Article 41 : La mise en place du nouveau système d’enregistrement, à savoir l’attribution du NNI, conduira au renouvellement systématique et obligatoire de tous les titres sécurisés existant avant l’entrée en vigueur de ce présent décret.
 
Chapitre VI : Des dispositions diverses
 
Article 42 : La DGPF et ses sous-traitants établissent un rapport annuel sur le respect des dispositions du présent décret. Ce rapport est communiqué à la Commission Nationale de Protection des Données à Caractère Personnel au plus tard le 31 janvier de l’année n+1.
 
Article 43 : La DGPF, ses sous-traitants et tout autre organisme intervenant directement ou indirectement dans la mise en œuvre du traitement, objet du présent décret, sont tenus de se mettre en conformité avec la loi sur la protection des données à caractère personnel.

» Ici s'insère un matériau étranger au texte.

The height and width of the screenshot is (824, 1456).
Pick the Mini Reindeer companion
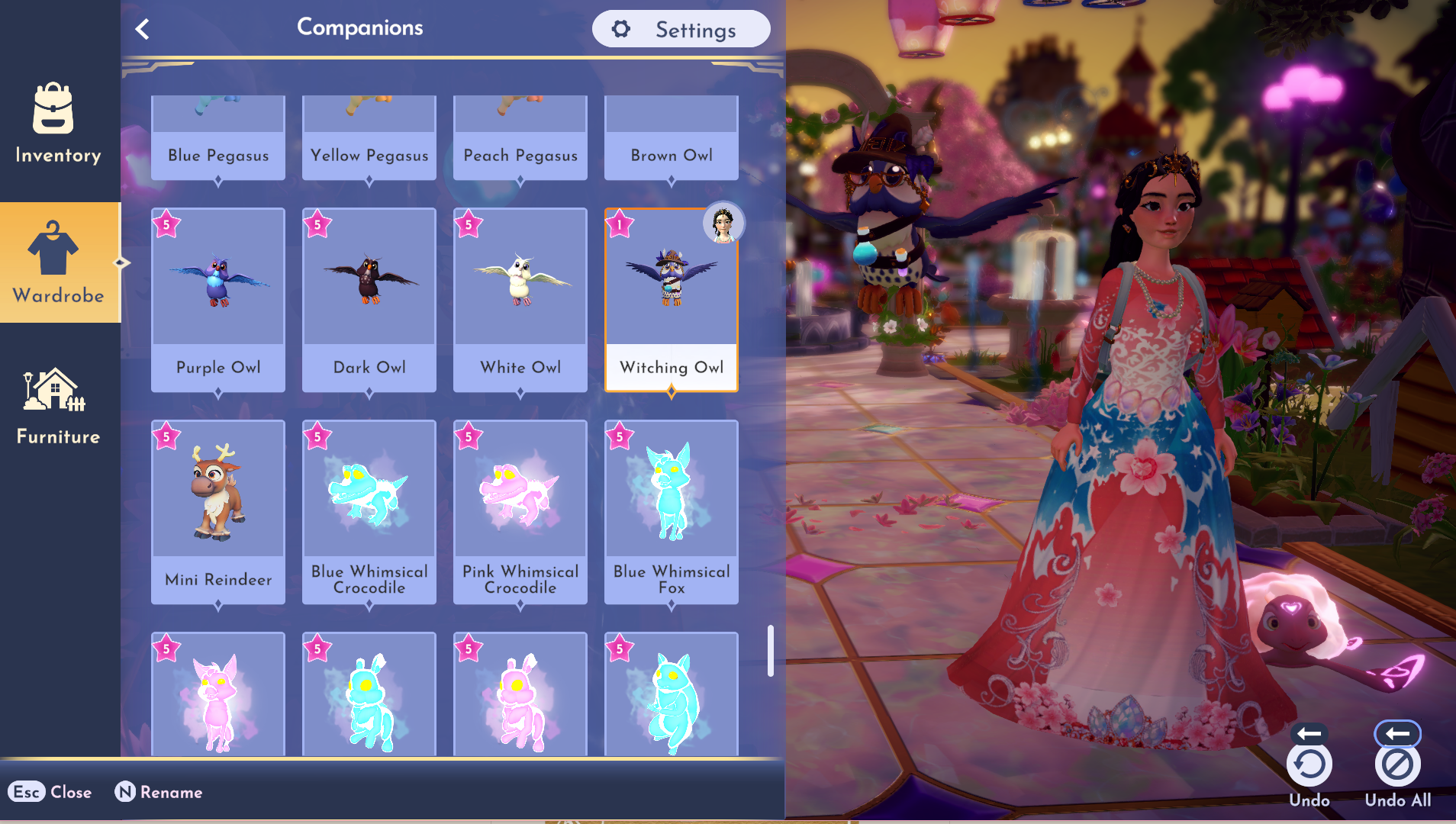point(218,511)
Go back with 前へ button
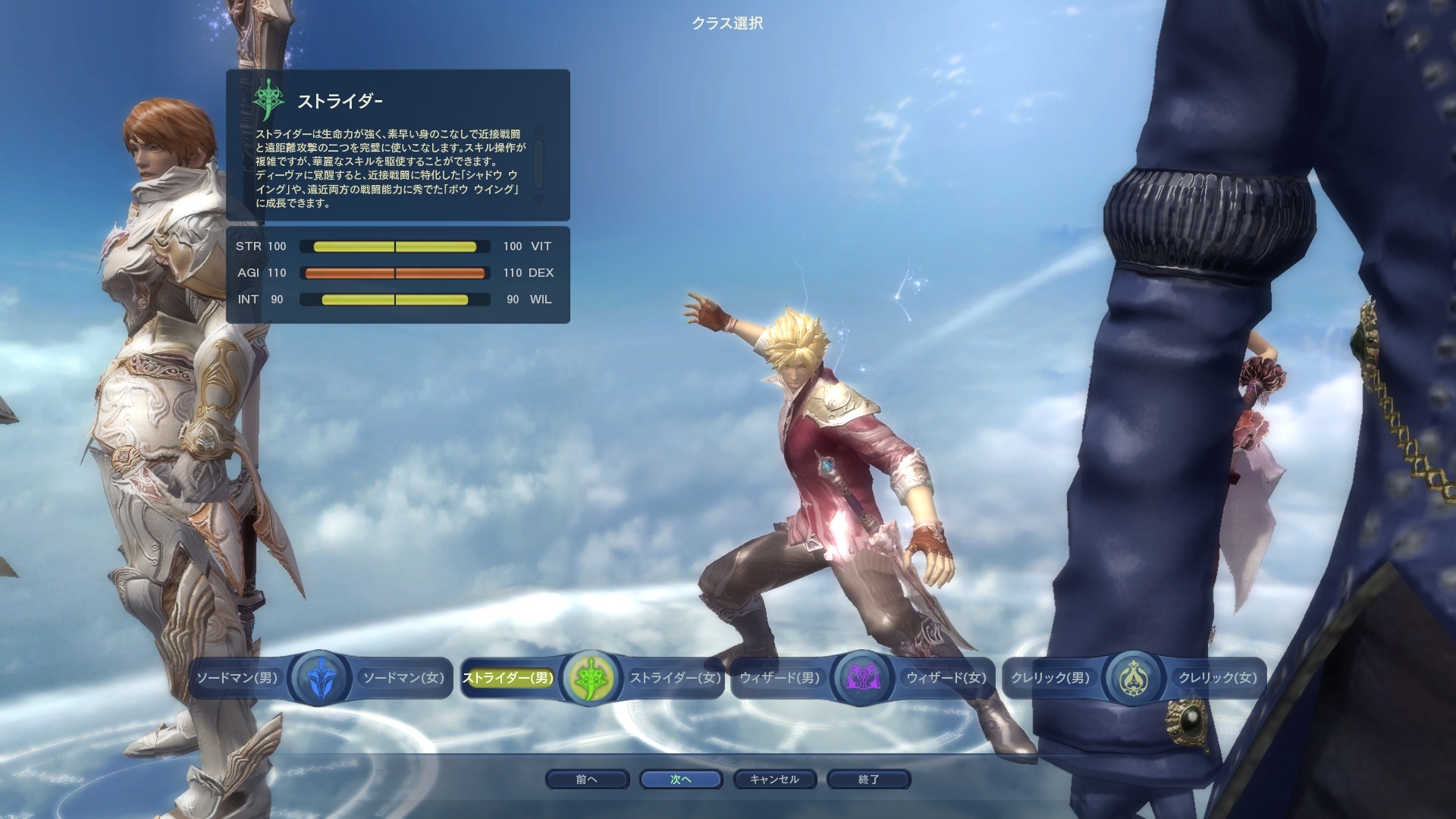The height and width of the screenshot is (819, 1456). 587,780
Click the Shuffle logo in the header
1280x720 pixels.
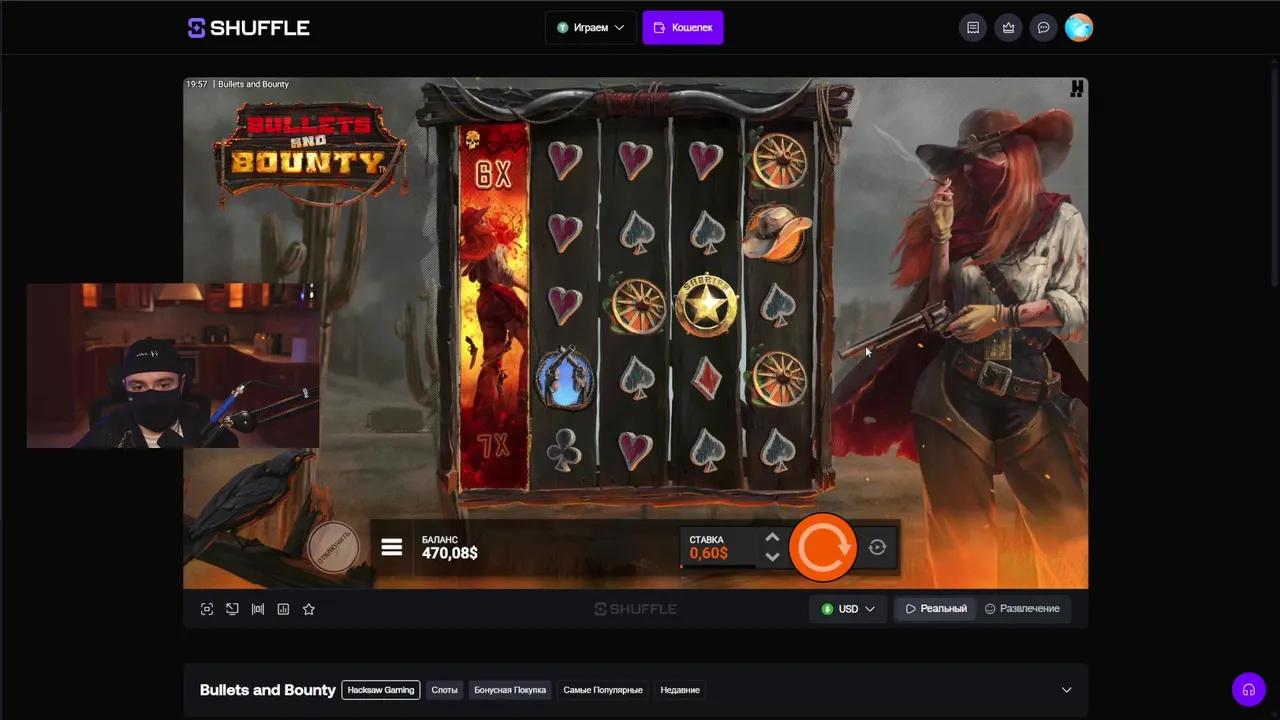point(248,27)

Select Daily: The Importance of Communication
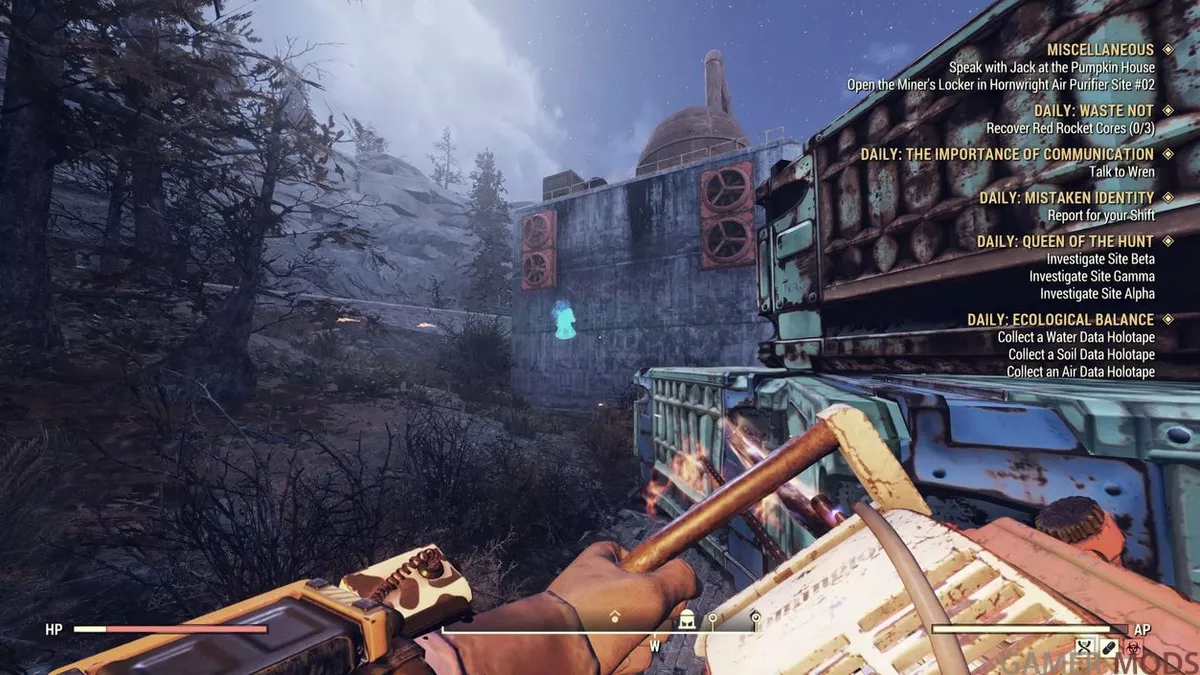pos(1007,154)
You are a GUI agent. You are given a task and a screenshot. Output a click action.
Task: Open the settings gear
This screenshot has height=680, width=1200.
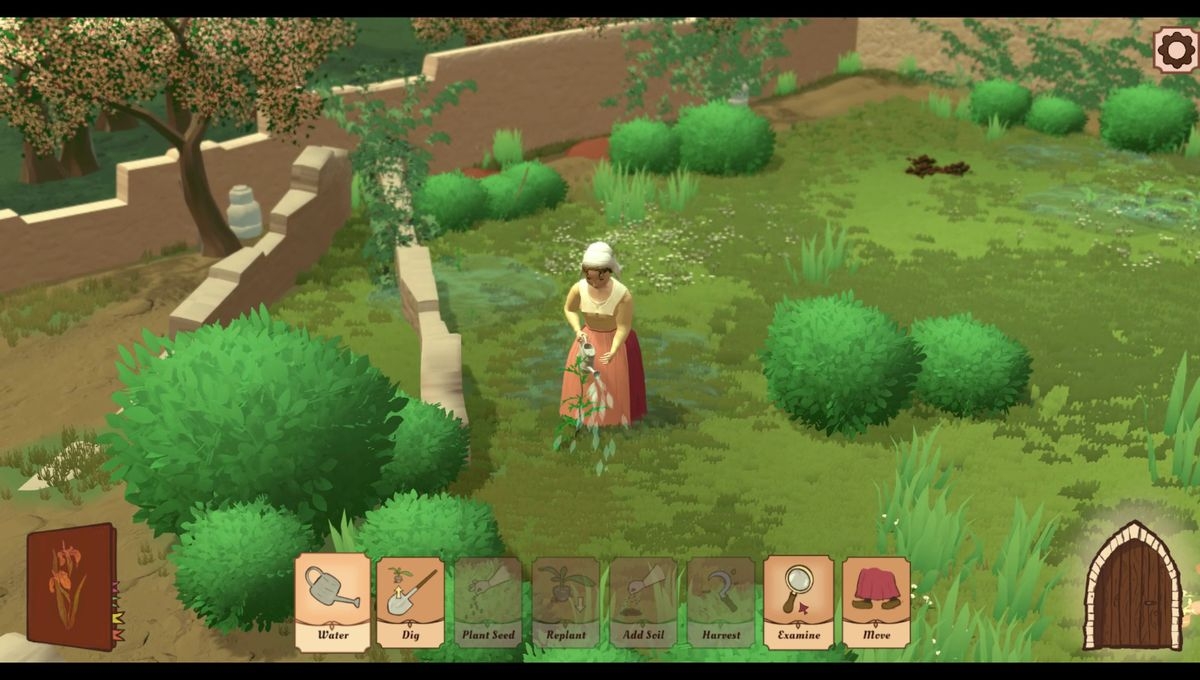tap(1175, 49)
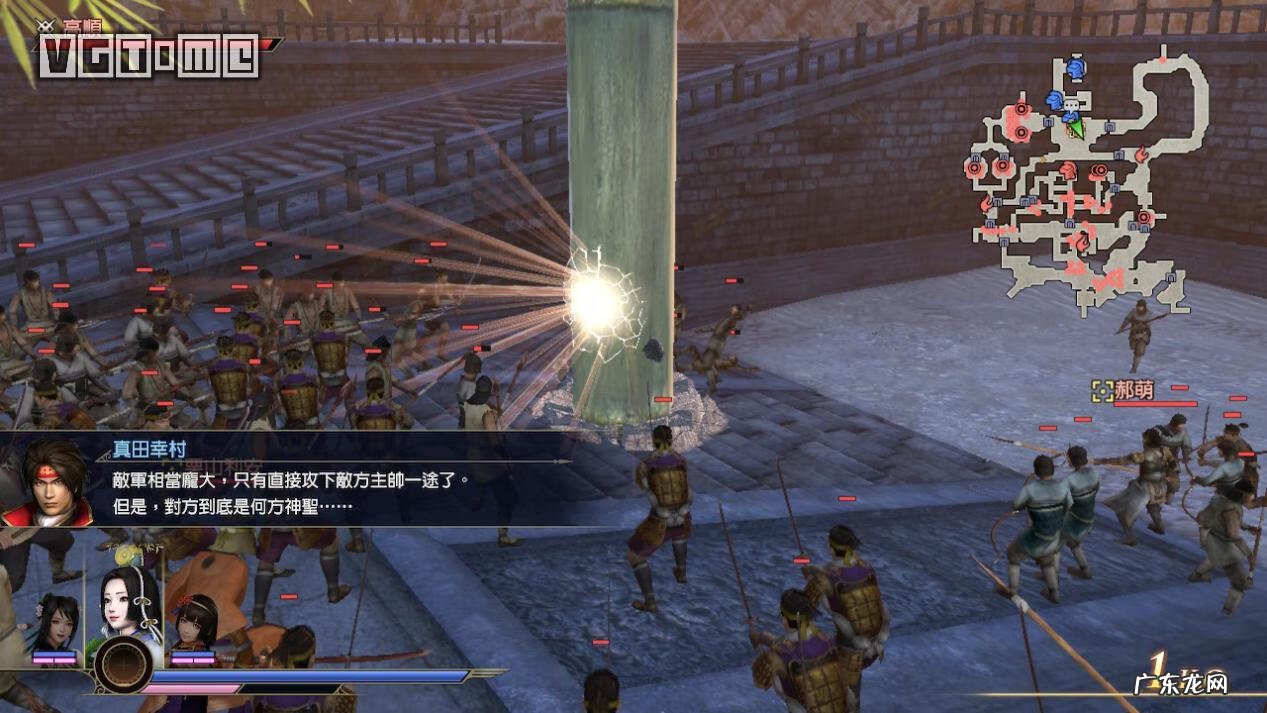Select the green player arrow on the minimap
Image resolution: width=1267 pixels, height=713 pixels.
click(1076, 128)
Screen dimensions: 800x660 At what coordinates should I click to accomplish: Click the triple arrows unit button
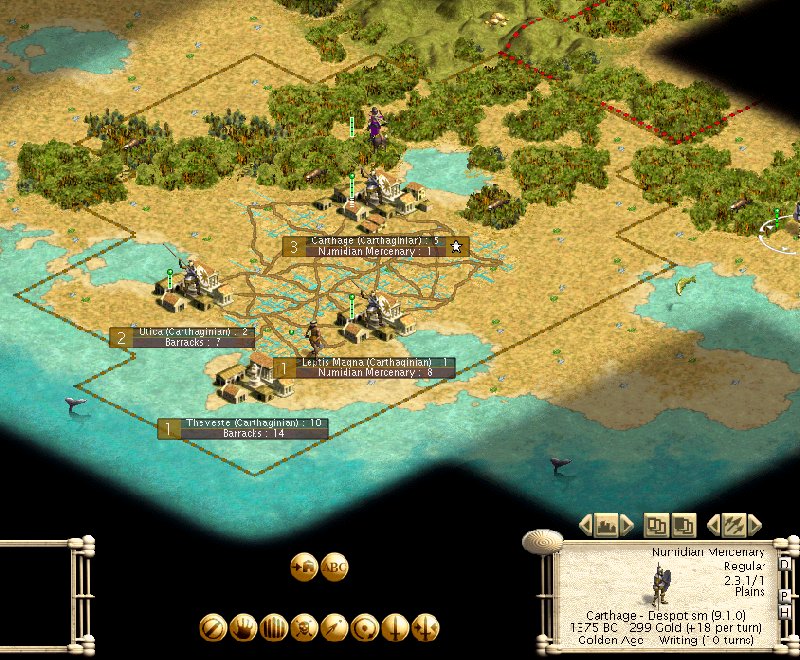coord(734,524)
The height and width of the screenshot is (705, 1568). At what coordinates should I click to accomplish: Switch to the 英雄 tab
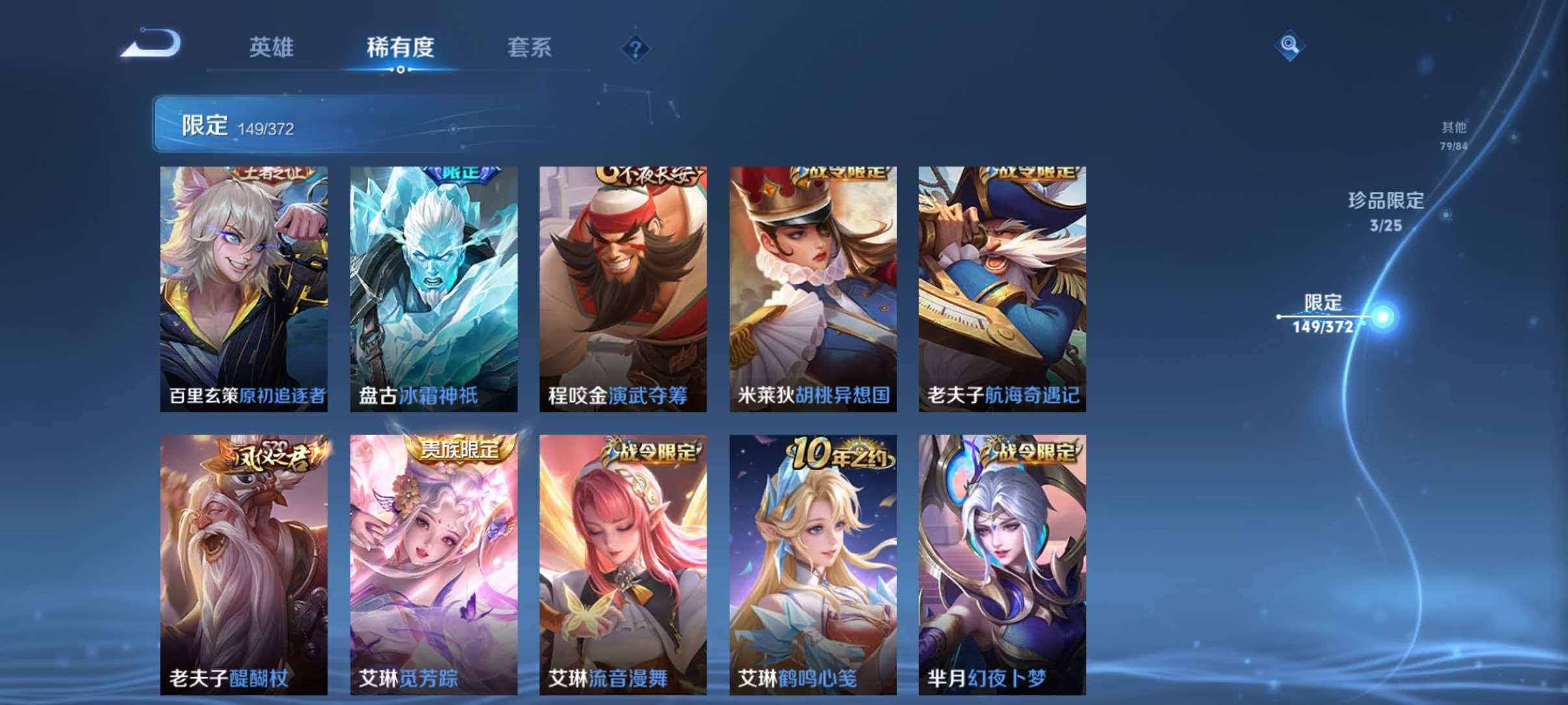[273, 47]
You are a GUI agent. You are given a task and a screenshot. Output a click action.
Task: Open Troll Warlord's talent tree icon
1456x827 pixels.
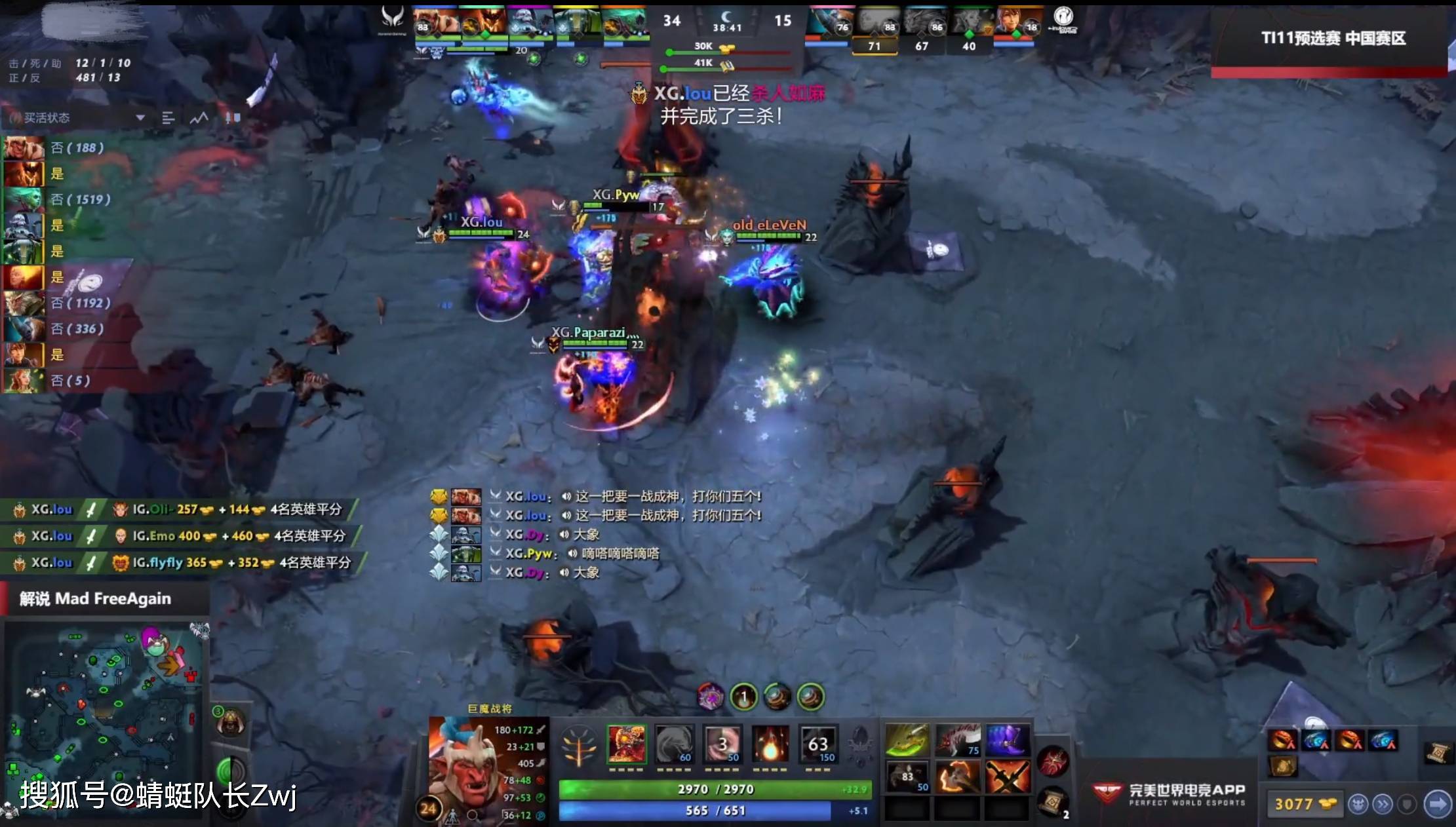tap(578, 746)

Les administrations publiques, parapubliques et privées sont tenues de vérifier la conformité au RNPP des données relatives à leurs usages respectifs.
 
Article 44 : Les prestations du RNPP peuvent donner lieu à un paiement des droits fixés par un décret proposé conjointement par le Ministre de l’intérieur et le Ministre du Budget.
 
Article 45 : Toute infraction aux dispositions de ce présent décret est punie des peines prévues par la loi n°39/AN/19/8ème L et le Code pénal.
 
Article 46 : Toutes les dispositions antérieures et contraires au présent décret sont abrogées.
 
Article 47 : Les Ministères techniques, les organismes Etatiques et paraétatiques ainsi que ceux relevant du secteur privé sont tenus d’apporter leur collaboration et leur contribution à la mise en place du registre national.